Lowering the cost of anonymization

4.3.2 Partition selection

Recall the running example of Section 4.2.2.

SELECT 
  browser_agent, 
  COUNT(*) AS visits 
FROM access_logs 
GROUP BY browser_agent

Listing 4.12: Simple histogram query

One of the pitfalls of making such a query differentially private, identified in Section 4.2.2.0, is to select which partitions (here, browser agents) will be present in the output. In Section 4.2.2.0 and Section 4.2.3.0, we reused an insight from [230], and used Laplace-based thresholding to avoid this pitfall: we essentially count unique users associated with each partition, add Laplace noise to each count, and keep only the partitions whose counts are above a fixed threshold. The scale of the noise and the threshold value determine $ε$ and $δ$ .

In this section, we explore possible improvements to this partition selection method. We start by discussing prior work in more detail (Section 4.3.2.0) and introducing definitions (Section 4.3.2.0). Then, we present a partition selection mechanism for the case where each user contributes to one partition, prove its optimality (Section 4.3.2.0), and experimentally compare it to existing methods (Section 4.3.2.0). We then discuss possible extensions to cases where each user contributes to multiple partitions as well as implementation considerations (Section 4.3.2.0).

Prior work and contributions

Even though Laplace thresholding was introduced in 2009 in [230], the specific primitive of partition selection did not much attention until [179], where the authors call the generic problem differentially private set union. Each user is associated with one or several partitions, and the goal is to release as many partitions as possible while making sure that the output is differentially private.

### EXERCISE SET
(A) Name the steps of the Laplace-based thresholding method as the partition selection text describes them.
(B) Write the next part of the partition selection text, picking up after its final sentence.

### RECORDED DATA
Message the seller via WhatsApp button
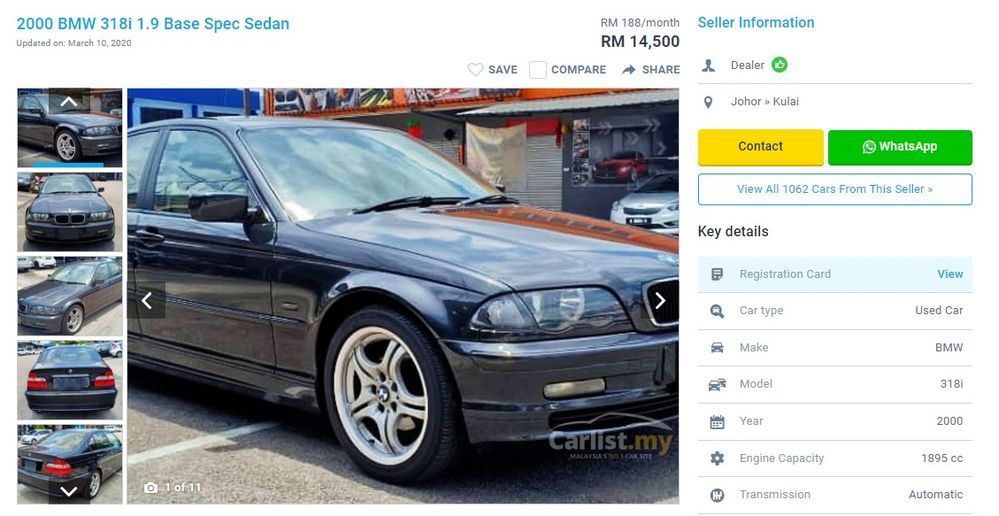999x516 pixels. [900, 147]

### REPLIES
(A)
1. Count the unique users associated with each partition.
2. Add Laplace noise to each count.
3. Keep only the partitions whose noisy counts are above a fixed threshold.

(B)
In [179], the main use case is word and n-gram discovery in Natural Language Processing: data used in training models must not leak private information about individuals. In this context, each user potentially contributes to many elements; the sensitivity of the mechanism can be high. The authors propose two strategies applicable in this context. First, they use a weighted histogram so that if a user contributes to fewer elements than the maximum sensitivity, these elements can add more weight to the histogram count. Second, they introduce policies that determine which elements to add to the histogram depending on which histogram counts are already above the threshold. These strategies obtain significant utility improvements over the simple Laplace-based strategy.

In this work, in contrast to [179], we focus on the low-sensitivity use case: each user contributes to exactly one partition. This different setting is common in data analysis: when the GROUP BY operation partitions the set of users in distinct partitions, each user contributes exactly one element to the set union. Choosing the contributions of each user is therefore not relevant; the only question is to optimize the probability of releasing each element in the final result. For this specific problem, we introduce an optimal approach, which maximizes this probability.

Definitions

Throughout most of this work, we will assume that each user contributes to only one partition; and the goal is to release as many partitions as possible. In that case, each partition can be considered independently, so the problem is simple to model. Each partition has a certain number of users associated with it, and the only question is: with which probability do we release this partition? Thus, a strategy for partition selection is simply a function associating the number of users in a partition with the probability of keeping the partition.

Definition 82 (Partition selection primitive). A partition selection primitive is a function $π : N \to [0, 1]$ such that $π (0) = 0$ . The corresponding partition selection strategy $ρ_{π}$ counts the number $n$ of users in each partition, and releases this partition with probability $π (n)$ .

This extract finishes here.